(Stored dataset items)
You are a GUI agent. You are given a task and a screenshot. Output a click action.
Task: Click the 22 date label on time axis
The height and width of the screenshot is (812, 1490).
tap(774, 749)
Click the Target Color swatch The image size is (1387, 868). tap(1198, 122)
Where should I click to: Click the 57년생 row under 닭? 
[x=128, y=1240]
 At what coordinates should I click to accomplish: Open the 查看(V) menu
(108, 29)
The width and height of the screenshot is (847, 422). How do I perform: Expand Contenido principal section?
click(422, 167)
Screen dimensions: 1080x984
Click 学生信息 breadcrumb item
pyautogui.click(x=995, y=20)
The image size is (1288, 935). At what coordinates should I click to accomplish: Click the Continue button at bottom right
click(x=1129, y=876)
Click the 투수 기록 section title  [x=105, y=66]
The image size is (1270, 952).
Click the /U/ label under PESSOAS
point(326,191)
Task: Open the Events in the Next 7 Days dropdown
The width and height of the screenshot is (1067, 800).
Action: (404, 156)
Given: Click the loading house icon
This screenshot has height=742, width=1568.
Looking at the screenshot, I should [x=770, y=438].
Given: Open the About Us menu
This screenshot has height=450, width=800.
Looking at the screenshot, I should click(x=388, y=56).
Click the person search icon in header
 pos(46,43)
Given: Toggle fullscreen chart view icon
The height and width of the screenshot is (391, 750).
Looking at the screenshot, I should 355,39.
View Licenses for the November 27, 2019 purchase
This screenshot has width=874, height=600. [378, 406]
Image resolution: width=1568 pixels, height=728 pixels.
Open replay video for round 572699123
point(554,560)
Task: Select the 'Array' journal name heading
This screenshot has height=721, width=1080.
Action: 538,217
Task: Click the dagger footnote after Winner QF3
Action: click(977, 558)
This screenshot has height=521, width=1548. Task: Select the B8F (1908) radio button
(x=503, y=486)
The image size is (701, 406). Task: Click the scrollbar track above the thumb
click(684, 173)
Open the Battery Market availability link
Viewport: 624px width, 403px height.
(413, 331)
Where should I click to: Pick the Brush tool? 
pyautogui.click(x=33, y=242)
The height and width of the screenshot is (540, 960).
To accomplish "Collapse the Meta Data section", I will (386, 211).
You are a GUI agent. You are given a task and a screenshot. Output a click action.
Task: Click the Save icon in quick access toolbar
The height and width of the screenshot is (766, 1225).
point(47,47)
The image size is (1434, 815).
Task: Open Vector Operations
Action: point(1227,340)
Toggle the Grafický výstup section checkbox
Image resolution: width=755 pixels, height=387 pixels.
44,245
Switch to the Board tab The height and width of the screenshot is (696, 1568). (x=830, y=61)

### ASSIGNMENT
Write each entry out again, exactly as it reads above.

### COMPLETED TASK
You are a GUI agent. You are given a task and a screenshot. Output a click action.
Task: Click the 22 date label on time axis
The height and width of the screenshot is (812, 1490).
tap(774, 749)
Click the Target Color swatch The image size is (1387, 868). tap(1198, 122)
Where should I click to: Click the 57년생 row under 닭? 
[x=128, y=1240]
 At what coordinates should I click to accomplish: Open the 查看(V) menu
(108, 29)
The width and height of the screenshot is (847, 422). How do I perform: Expand Contenido principal section?
click(422, 167)
Screen dimensions: 1080x984
Click 学生信息 breadcrumb item
pyautogui.click(x=995, y=20)
The image size is (1288, 935). At what coordinates should I click to accomplish: Click the Continue button at bottom right
click(x=1129, y=876)
Click the 투수 기록 section title  [x=105, y=66]
The image size is (1270, 952).
Click the /U/ label under PESSOAS
point(326,191)
Task: Open the Events in the Next 7 Days dropdown
The width and height of the screenshot is (1067, 800).
Action: (404, 156)
Given: Click the loading house icon
This screenshot has height=742, width=1568.
Looking at the screenshot, I should [x=770, y=438].
Given: Open the About Us menu
This screenshot has height=450, width=800.
Looking at the screenshot, I should click(x=388, y=56).
Click the person search icon in header
 pos(46,43)
Given: Toggle fullscreen chart view icon
The height and width of the screenshot is (391, 750).
Looking at the screenshot, I should 355,39.
View Licenses for the November 27, 2019 purchase
This screenshot has width=874, height=600. [378, 406]
Image resolution: width=1568 pixels, height=728 pixels.
Open replay video for round 572699123
point(554,560)
Task: Select the 'Array' journal name heading
This screenshot has height=721, width=1080.
Action: 538,217
Task: Click the dagger footnote after Winner QF3
Action: click(977, 558)
This screenshot has height=521, width=1548. Task: Select the B8F (1908) radio button
(x=503, y=486)
The image size is (701, 406). Task: Click the scrollbar track above the thumb
click(684, 173)
Open the Battery Market availability link
Viewport: 624px width, 403px height.
(413, 331)
Where should I click to: Pick the Brush tool? 
pyautogui.click(x=33, y=242)
The height and width of the screenshot is (540, 960).
To accomplish "Collapse the Meta Data section", I will (386, 211).
You are a GUI agent. You are given a task and a screenshot. Output a click action.
Task: Click the Save icon in quick access toolbar
The height and width of the screenshot is (766, 1225).
point(47,47)
The image size is (1434, 815).
Task: Open Vector Operations
Action: point(1227,340)
Toggle the Grafický výstup section checkbox
Image resolution: width=755 pixels, height=387 pixels.
44,245
Switch to the Board tab The height and width of the screenshot is (696, 1568). (x=830, y=61)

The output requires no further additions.